I really don't want to do this but I need his tank for my growing fly river turtle. I'm in no rush to sell him but would like him gone sooner or later. 
As many people may think Electric eels do not need a large tank. Length is more important. For example right now I have him in a 75g and there is still lots of room for him to swim around and turn etc... Eats mainly market shrimp/prawns. He also eats basa fillets. Bought from king eds.
Asking $100.

So here is a picture of him. Does not do him justice it was taken with a phone.


----------



## snow (Apr 21, 2010)

BUMP. Will get pics up soon it's just that it's hard to take pics of him. Looks like your standard electric eel.


----------



## snow (Apr 21, 2010)

Picture added to post #1.


----------



## snow (Apr 21, 2010)

BUMP for Mr. unagi (that's his name)


----------



## snow (Apr 21, 2010)

Price reduced: $100.


----------



## snow (Apr 21, 2010)

Bump, shoot me an offer I might take it.


----------



## Johnnyfishtanks (Apr 21, 2010)

wow what a great deal some one jump on this


----------



## snow (Apr 21, 2010)

bump for some sushi.


----------



## H . (Apr 23, 2010)

Hi snow, how long have you been keeping this guy? what was the size of your "unagi" when you got it? thanks.


----------



## snow (Apr 21, 2010)

H . said:


> Hi snow, how long have you been keeping this guy? what was the size of your "unagi" when you got it? thanks.

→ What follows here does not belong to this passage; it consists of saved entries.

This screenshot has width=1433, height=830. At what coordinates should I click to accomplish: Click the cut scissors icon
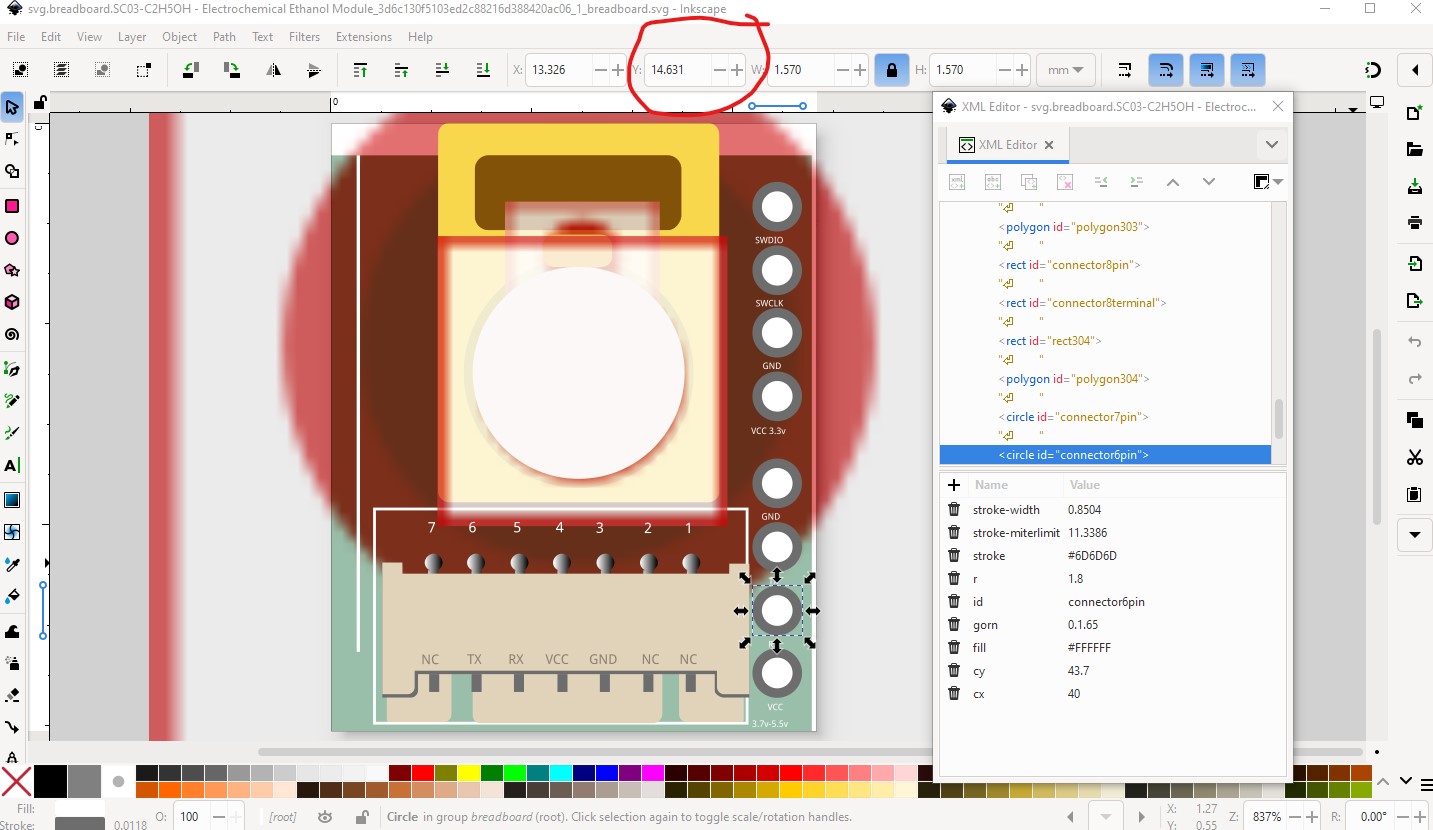1414,458
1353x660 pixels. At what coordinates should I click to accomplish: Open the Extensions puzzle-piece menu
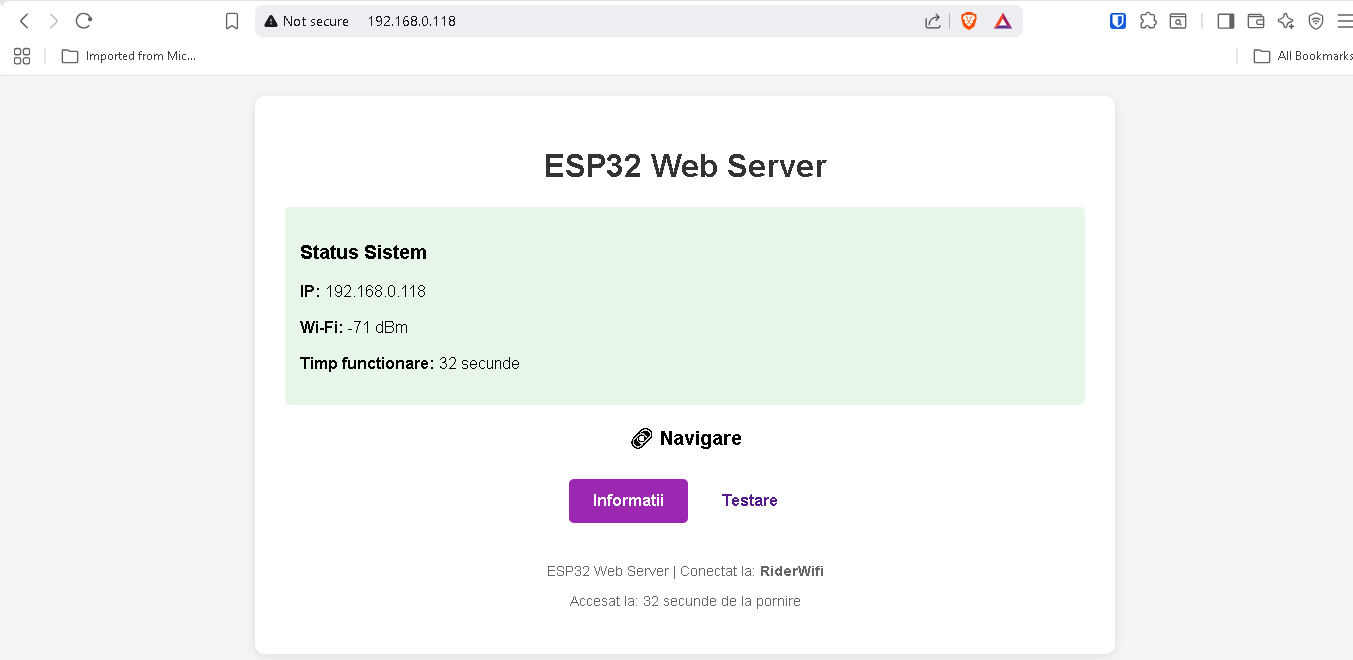pyautogui.click(x=1148, y=21)
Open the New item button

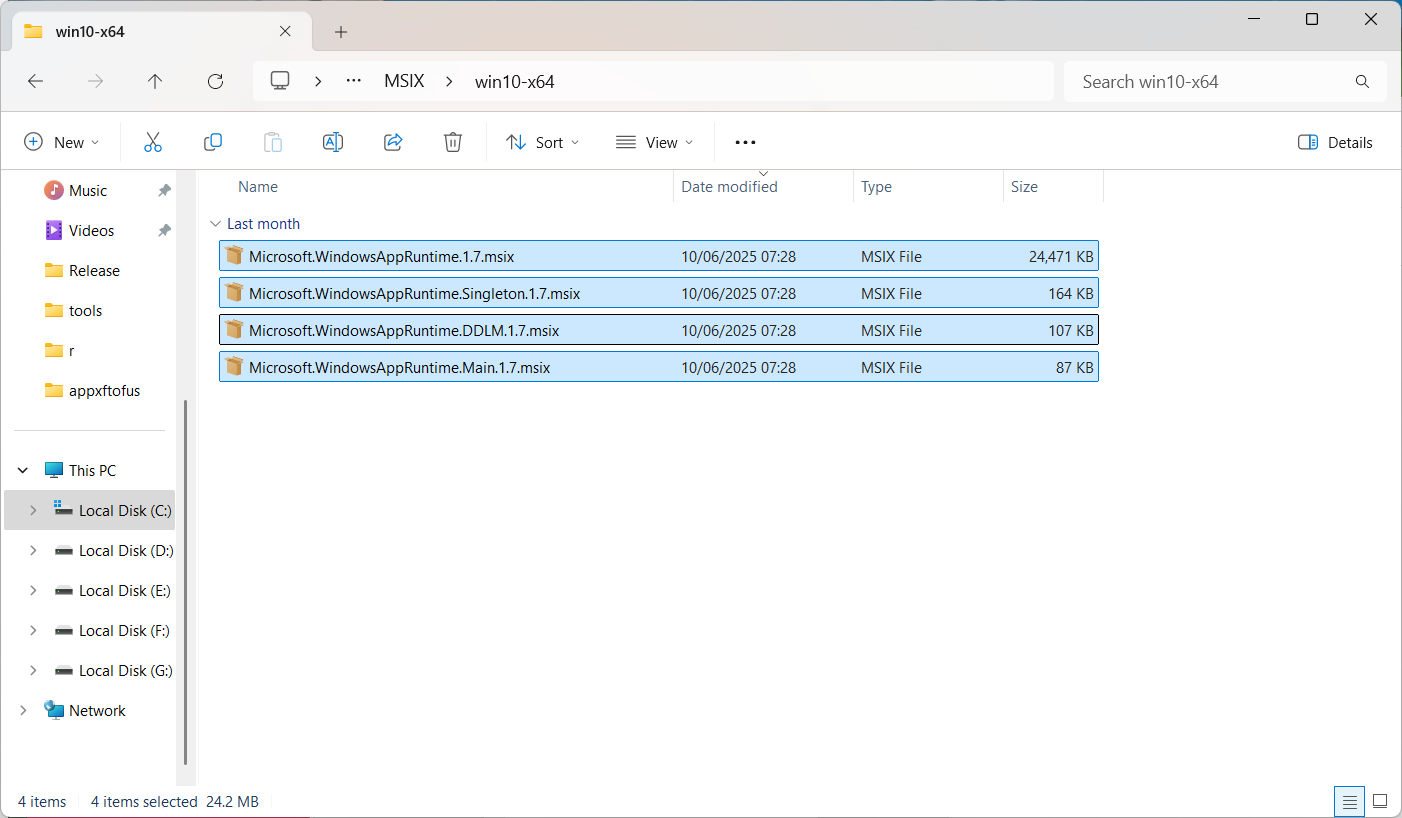[62, 142]
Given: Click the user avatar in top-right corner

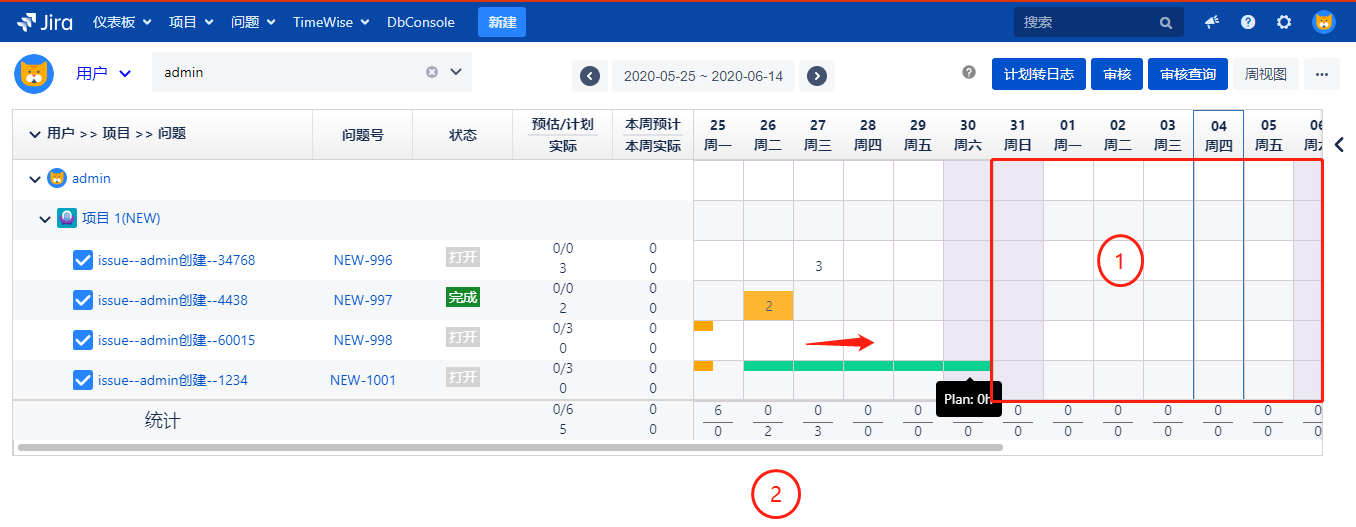Looking at the screenshot, I should pos(1323,22).
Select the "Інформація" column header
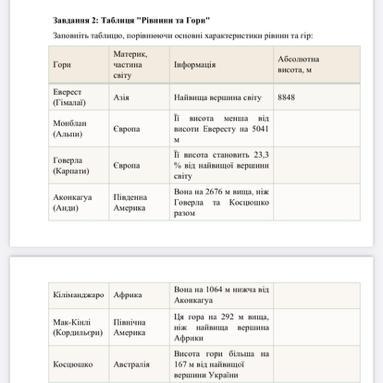The height and width of the screenshot is (383, 383). coord(221,65)
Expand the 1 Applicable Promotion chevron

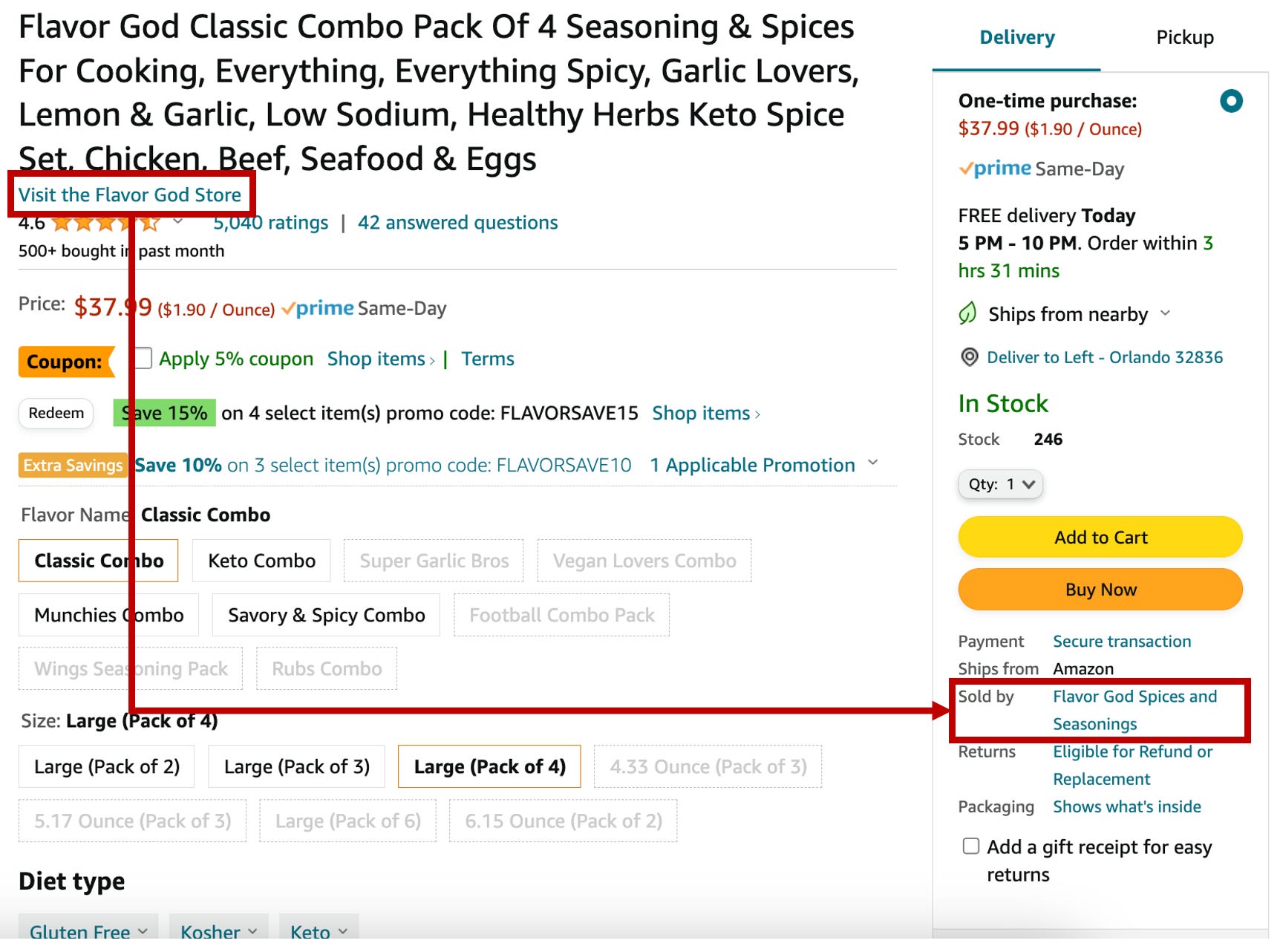click(x=873, y=463)
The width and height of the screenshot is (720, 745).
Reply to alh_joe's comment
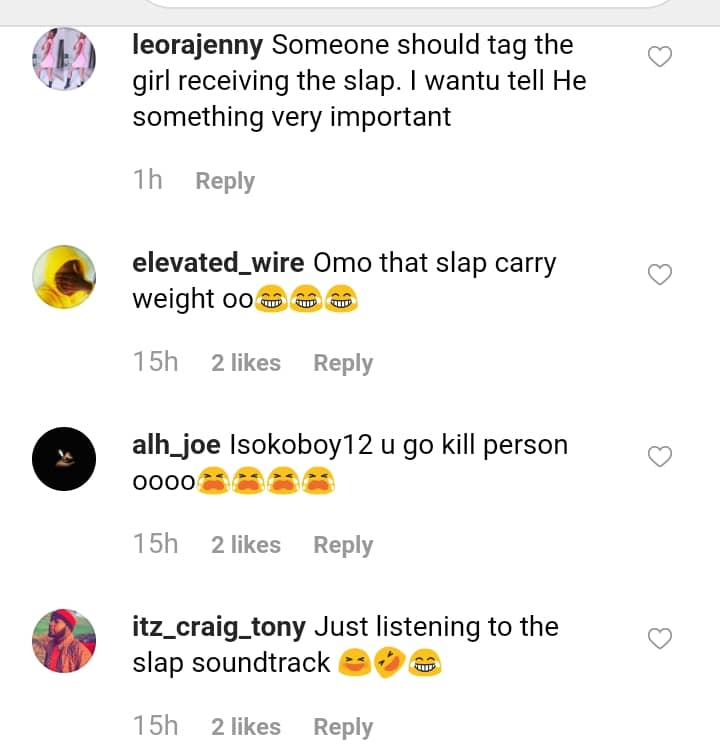click(x=343, y=545)
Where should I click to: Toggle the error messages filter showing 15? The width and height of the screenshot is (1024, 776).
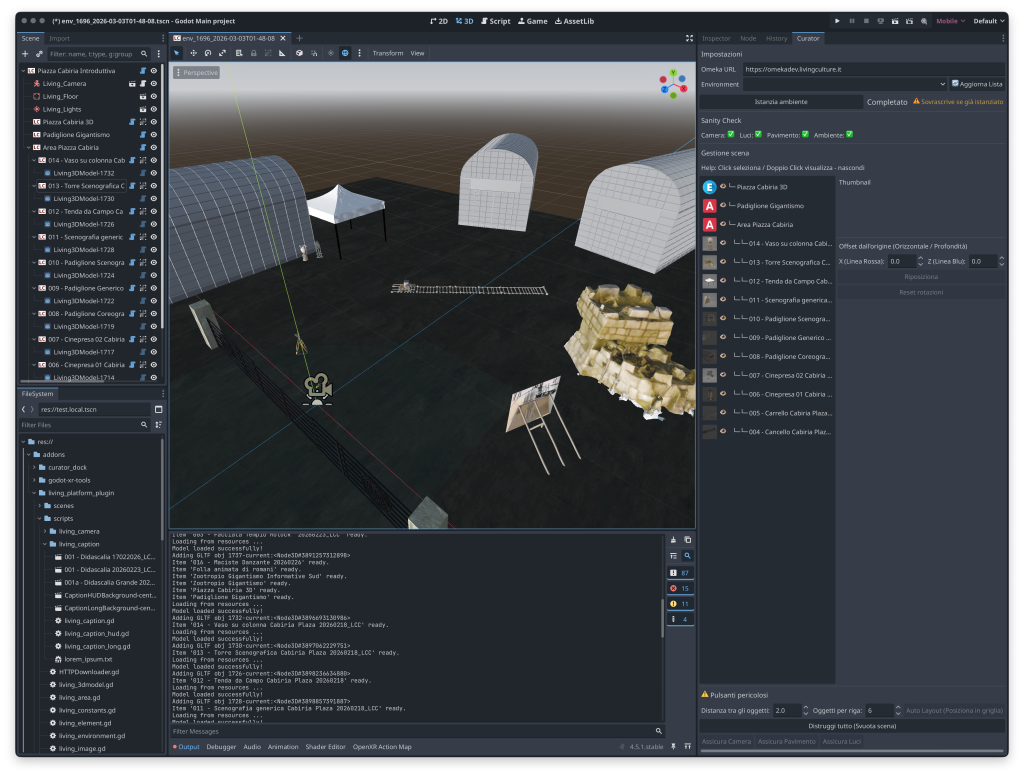point(679,588)
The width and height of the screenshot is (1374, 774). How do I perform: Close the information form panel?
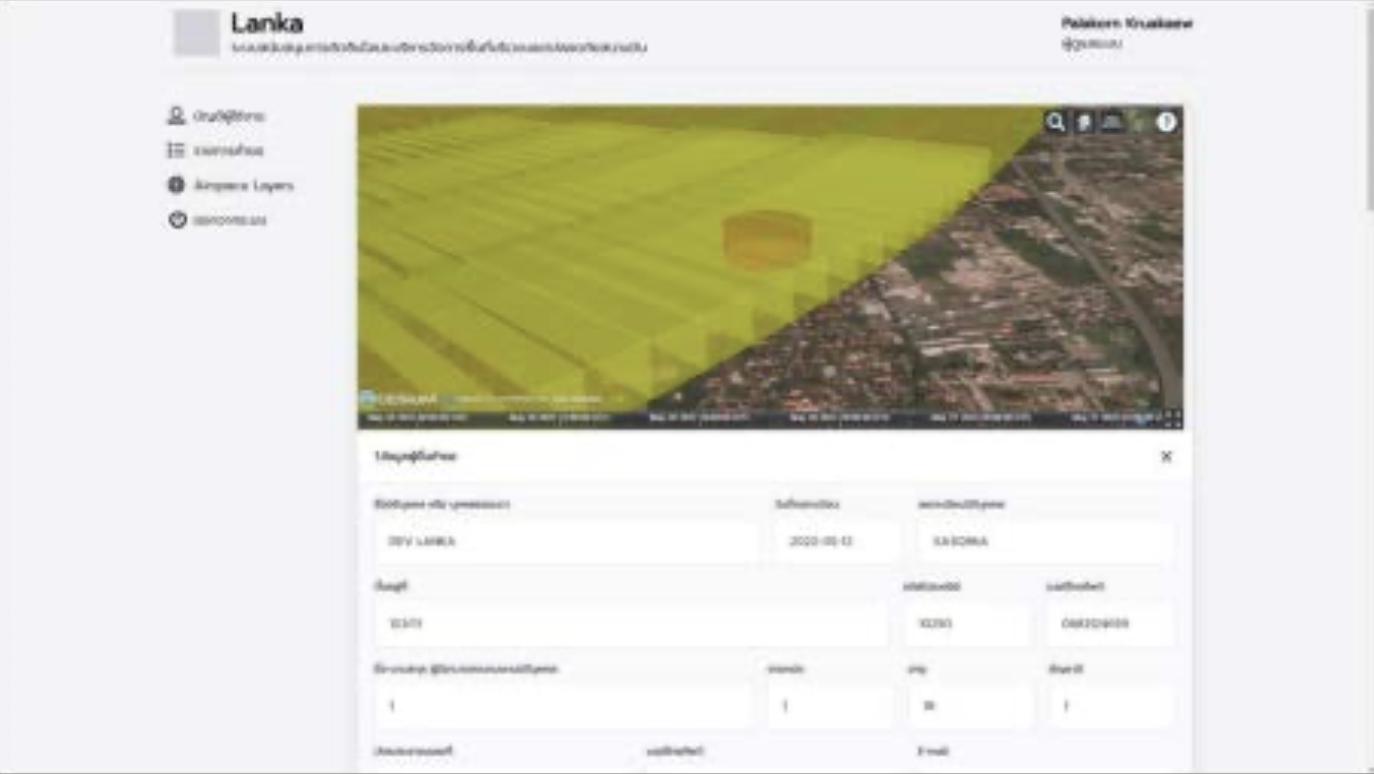[1166, 456]
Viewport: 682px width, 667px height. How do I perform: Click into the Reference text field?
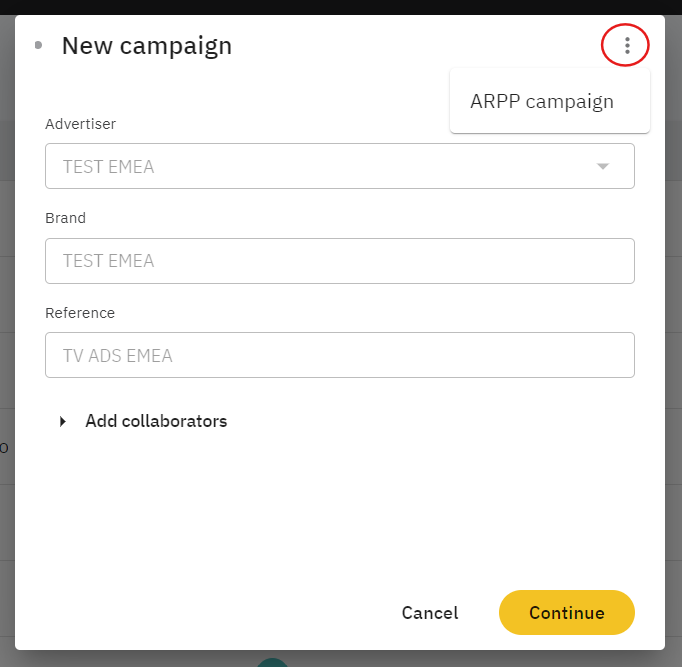point(340,355)
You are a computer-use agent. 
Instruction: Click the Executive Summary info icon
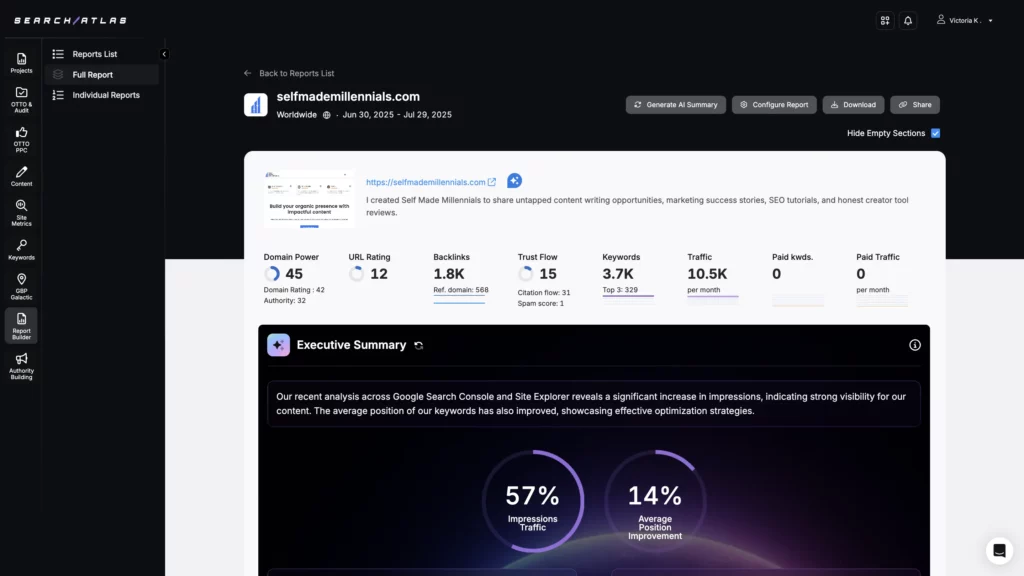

I've had him since last april. When I got him he was 16". 
If you are interested pm me. I'm open to offers.


----------



## snow (Apr 21, 2010)

bump/.......


----------



## snow (Apr 21, 2010)

bump..............................


----------



## snow (Apr 21, 2010)

bump....price is only $100 for him. Super nice looking eel.


----------